Traitements : la part belle à l’innovation
Un marché toujours sous tension
C’est logique : le marché des produits de traitement des bois sciés suit la courbe du volume des bois sciés. « Et ces volumes sont moindres en 2024, du fait d’une baisse de la construction, résume Thomas Cousin , responsable commercial France et Benelux chez Wolman . Le marché des produits de traitement, soumis à la réglementation européenne sur les biocides (BPR), est désormais mature. » Christophe Perrault , regional sales manager France chez Arxada , enchaîne : « La tendance de 2023 et 2024 est la volatilité, avec des pics imprévisibles de demandes d’activité entre deux accalmies.» Cet hiver, une grève dans les scieries finlandaises a occasionné « des problèmes d’approvisionnement chez certains de nos clients. À cela, s’ajoute une diminution des demandes de traitement, sur fond d’atonie du marché de la construction neuve. Le secteur de la rénovation a bien résisté. Ce coup d’arrêt impacte les volumes, même si un léger rebond se fait sentir, peut-être dû à la baisse des taux d’intérêt ». Analyse plus optimiste pour Isabelle Durieu ( DURIEU GROUPE ) : « L’engouement pour le matériau bois est notable. C’est rassurant. Il y a la place et pour le béton, et pour le bois. L’uniformité constructive n’aurait pas de sens. » Le groupe Durieu constate notamment « une préoccupation accrue de la protection et de l’entretien des ouvrages bois de la part des consommateurs finaux et professionnels (maître d’œuvre, architectes…) et un réflexe spontané de maintenance pour environ 25 % des ouvrages sur lesquels nous intervenons une première fois.
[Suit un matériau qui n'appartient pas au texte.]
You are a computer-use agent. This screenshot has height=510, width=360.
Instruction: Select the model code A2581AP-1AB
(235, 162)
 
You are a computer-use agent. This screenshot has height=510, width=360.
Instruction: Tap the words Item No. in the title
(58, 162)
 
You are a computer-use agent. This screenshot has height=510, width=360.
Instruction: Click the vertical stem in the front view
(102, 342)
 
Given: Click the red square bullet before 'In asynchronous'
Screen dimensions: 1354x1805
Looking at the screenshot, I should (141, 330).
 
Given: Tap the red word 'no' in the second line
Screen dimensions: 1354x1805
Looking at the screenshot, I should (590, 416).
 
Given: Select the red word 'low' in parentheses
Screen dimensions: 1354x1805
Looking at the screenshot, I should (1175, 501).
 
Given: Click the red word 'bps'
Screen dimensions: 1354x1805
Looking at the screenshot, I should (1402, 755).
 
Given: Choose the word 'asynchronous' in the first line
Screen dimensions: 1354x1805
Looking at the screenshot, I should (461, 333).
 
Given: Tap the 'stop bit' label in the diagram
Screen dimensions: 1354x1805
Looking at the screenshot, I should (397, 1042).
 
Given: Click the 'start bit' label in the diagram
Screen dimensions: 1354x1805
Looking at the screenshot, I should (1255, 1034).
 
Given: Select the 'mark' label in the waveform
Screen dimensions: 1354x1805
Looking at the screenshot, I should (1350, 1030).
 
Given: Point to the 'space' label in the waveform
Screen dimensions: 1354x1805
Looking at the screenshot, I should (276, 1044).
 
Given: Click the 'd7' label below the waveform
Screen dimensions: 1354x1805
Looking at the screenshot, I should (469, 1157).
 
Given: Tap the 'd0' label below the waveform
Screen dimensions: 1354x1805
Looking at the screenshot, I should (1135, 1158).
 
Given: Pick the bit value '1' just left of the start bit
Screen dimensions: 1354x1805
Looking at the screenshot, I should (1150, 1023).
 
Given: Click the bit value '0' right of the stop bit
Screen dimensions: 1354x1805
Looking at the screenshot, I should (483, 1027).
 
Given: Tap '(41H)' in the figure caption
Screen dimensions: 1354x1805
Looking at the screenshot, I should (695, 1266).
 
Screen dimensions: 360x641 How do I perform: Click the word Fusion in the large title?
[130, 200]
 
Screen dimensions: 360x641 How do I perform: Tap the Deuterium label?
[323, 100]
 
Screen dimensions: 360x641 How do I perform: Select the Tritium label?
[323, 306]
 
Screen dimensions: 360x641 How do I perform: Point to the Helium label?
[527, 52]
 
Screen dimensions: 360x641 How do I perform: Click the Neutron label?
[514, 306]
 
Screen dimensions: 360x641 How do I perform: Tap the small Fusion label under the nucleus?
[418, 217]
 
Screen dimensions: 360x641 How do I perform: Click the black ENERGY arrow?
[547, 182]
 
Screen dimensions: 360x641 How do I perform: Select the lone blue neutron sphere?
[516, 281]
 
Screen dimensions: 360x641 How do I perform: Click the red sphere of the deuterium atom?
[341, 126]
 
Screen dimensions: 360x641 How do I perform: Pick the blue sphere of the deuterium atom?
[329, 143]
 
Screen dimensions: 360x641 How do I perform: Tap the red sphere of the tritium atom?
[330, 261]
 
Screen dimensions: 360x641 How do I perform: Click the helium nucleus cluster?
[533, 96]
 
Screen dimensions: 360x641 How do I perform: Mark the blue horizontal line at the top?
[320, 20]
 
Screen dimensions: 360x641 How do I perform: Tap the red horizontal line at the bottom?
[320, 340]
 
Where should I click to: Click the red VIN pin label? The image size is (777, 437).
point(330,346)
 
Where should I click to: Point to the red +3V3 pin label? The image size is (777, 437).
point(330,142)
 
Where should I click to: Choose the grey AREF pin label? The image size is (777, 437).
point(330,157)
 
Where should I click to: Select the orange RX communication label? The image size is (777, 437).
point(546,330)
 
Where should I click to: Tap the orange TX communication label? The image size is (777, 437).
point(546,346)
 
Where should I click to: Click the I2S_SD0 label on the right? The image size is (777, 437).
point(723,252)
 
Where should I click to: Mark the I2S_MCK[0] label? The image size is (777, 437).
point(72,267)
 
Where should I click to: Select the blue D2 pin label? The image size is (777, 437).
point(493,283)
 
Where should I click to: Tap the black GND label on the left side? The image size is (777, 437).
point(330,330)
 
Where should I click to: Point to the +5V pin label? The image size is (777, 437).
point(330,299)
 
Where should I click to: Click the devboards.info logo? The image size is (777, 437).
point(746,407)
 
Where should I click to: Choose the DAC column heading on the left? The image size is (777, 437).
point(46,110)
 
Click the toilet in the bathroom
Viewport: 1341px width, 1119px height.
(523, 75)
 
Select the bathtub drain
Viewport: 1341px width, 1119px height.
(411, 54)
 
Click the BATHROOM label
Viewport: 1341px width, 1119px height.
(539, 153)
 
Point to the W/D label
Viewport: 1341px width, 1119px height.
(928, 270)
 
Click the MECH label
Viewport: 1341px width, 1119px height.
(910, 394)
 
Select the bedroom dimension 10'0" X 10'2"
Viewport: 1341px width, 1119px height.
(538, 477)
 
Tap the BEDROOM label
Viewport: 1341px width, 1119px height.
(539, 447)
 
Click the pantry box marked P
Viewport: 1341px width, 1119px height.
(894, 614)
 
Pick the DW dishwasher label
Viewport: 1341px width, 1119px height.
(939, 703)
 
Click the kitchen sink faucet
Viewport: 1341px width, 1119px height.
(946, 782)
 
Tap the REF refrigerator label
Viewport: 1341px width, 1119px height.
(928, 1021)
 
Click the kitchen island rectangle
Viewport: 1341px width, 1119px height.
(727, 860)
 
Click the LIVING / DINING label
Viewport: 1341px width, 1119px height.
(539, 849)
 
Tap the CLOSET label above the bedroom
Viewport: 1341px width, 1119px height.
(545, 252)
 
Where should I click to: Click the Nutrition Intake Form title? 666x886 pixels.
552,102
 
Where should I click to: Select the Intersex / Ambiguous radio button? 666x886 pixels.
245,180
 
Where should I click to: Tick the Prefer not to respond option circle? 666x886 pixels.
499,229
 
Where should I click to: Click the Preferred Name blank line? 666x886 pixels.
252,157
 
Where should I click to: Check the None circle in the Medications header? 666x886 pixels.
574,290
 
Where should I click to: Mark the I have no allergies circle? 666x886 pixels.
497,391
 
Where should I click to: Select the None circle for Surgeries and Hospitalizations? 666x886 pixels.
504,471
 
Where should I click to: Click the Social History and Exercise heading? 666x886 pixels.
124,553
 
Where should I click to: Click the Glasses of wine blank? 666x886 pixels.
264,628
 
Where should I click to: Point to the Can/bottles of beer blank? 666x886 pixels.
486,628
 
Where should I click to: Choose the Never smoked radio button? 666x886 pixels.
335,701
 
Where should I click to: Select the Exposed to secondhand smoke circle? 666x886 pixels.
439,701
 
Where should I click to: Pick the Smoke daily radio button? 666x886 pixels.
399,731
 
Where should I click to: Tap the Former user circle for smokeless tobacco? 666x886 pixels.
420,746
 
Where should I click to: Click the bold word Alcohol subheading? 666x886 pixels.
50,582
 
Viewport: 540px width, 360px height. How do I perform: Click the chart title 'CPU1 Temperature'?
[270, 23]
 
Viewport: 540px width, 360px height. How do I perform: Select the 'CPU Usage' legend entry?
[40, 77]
L’entretien régulier des bardages n’est pas encore suff isamment bien acquis. Les particuliers comme les professionnels ont tendance à repousser l’échéance, ce qui rend l’opération de maintenance plus longue et plus coûteuse ». Si le marché de la construction neuve est en baisse, la démarche de protection de l’ouvrage neuf « est bien présente chez beaucoup d’utilisateurs – même si ce n’est pas la majorité – et le marché de la rénovation évolue positivement ». En termes de produits, sur le marché de la protection bois, on constate une propension à glisser des lasures vers les saturateurs. Quant au marché de la préparation bois, les solutions mécaniques gagnent des parts de marché, « mais les solutions techniques et efficaces gardent leur place, comme notre dégriseur biosourcé Net-Trol®200 par exemple », illustre le DURIEU GROUPE .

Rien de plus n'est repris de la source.